**SELECTED PASSAGE:**
# steerer tube size



## diveplane (Mar 26, 2012)

ok am thinking of getting slightly better forks for my bike but i need to know the width of the fork steerer tube, is most threadless MTB bikes 1 1/8" (28.6 mm) thats the fork steerer outer width measurement?.


i want to use current headset system , only new part will be a new star locking nut and cap for new forks.


----------



## AndrwSwitch (Nov 8, 2007)

diveplane said:


> is most threadless MTB bikes 1 1/8" (28.6 mm) thats the fork steerer outer width measurement?


Yes.


----------



## Procter (Feb 3, 2012)

Yes this measurement reflects the outer diameter of the steerer tube on the fork. Most older bikes are 1 1/8, many newer bikes have a tapered head tube, which means the steerer tube is 1.5 at the bottom and 1 1/8 at the top. this is pretty easy to spot just looking at it. A 1 1/8 fork can be adapted to a frame with tapered head tube, with a larger lower race. But, a tapered fork cannot fit a 1 1/8 bike. check your frame's specs on the mfctr site if you want to be sure.


----------



## 006_007 (Jan 12, 2004)

1 1/8 is the diameter of a lot of forks yes.

more important is what the diameter is of your current fork (ie you cant put a 1 1/8 fork in a 1" headtube frame)


----------



## diveplane (Mar 26, 2012)

006_007 said:


> 1 1/8 is the diameter of a lot of forks yes.

**AIM:** Reproduce the passage of the steerer tube size thread from "ok am thinking" up to and including "outer width measurement?.".

**EXCERPTED DATA:**
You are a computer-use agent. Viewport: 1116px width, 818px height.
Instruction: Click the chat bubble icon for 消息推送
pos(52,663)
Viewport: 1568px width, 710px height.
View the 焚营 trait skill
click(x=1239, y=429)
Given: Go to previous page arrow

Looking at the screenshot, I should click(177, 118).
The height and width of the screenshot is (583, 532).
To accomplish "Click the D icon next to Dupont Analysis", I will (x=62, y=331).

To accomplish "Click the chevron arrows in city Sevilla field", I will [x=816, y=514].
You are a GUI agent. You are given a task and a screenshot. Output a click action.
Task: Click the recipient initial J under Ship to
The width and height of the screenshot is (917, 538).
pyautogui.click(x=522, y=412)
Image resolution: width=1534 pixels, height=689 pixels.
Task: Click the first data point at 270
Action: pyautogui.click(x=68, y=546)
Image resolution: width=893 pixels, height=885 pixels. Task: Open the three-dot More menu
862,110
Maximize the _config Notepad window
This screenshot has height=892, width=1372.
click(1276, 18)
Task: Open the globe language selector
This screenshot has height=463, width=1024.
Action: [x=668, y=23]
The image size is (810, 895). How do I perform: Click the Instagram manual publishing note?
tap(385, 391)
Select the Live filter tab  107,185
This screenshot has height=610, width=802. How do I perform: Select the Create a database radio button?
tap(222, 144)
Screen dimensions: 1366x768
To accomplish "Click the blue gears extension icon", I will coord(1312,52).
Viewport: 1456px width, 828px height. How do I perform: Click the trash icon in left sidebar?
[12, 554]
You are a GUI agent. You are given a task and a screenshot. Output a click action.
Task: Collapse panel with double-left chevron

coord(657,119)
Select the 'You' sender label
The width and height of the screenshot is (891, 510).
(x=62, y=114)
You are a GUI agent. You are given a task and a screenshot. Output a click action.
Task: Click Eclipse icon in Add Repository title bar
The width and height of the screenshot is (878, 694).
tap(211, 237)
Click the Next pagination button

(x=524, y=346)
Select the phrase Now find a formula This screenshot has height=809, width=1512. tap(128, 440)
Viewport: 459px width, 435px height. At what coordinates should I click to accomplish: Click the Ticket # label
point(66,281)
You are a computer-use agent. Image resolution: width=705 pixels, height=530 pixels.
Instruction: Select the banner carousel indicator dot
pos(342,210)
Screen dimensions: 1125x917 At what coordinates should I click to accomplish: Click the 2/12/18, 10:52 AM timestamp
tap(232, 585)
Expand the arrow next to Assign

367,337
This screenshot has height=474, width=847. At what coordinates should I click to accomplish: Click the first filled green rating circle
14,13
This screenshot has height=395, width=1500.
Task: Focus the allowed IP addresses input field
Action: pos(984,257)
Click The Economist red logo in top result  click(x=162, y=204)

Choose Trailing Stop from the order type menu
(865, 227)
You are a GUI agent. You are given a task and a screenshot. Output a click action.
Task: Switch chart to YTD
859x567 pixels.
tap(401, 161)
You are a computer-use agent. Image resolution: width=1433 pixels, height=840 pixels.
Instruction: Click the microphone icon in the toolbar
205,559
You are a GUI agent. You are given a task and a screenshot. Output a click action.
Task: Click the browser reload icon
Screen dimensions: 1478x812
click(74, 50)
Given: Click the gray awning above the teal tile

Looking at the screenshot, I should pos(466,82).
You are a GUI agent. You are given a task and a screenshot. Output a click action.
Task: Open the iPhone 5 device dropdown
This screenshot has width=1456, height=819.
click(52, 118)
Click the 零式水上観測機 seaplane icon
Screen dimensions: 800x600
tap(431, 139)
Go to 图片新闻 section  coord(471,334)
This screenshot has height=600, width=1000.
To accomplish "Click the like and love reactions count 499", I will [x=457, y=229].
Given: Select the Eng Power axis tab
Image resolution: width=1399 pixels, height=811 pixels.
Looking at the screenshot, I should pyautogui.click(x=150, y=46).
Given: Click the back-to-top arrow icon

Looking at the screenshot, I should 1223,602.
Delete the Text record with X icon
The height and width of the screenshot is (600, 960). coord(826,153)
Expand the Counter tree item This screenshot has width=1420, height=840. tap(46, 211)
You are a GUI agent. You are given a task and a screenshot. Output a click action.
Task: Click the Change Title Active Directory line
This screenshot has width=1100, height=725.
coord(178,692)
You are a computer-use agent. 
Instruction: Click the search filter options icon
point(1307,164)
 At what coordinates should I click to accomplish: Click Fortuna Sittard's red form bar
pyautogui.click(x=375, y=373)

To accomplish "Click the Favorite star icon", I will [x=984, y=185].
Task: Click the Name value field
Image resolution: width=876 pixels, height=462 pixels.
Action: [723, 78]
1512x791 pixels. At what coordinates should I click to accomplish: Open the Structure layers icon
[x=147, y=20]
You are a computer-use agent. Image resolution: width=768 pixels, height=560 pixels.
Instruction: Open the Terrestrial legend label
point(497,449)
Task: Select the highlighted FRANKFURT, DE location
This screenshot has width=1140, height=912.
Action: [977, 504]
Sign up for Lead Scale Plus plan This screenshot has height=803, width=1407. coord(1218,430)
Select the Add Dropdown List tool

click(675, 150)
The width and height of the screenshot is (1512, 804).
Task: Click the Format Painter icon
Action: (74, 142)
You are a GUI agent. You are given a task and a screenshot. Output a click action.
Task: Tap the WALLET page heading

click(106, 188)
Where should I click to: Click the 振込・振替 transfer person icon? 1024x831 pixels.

**CORRECT ANSWER:**
ok am thinking of getting slightly better forks for my bike but i need to know the width of the fork steerer tube, is most threadless MTB bikes 1 1/8" (28.6 mm) thats the fork steerer outer width measurement?.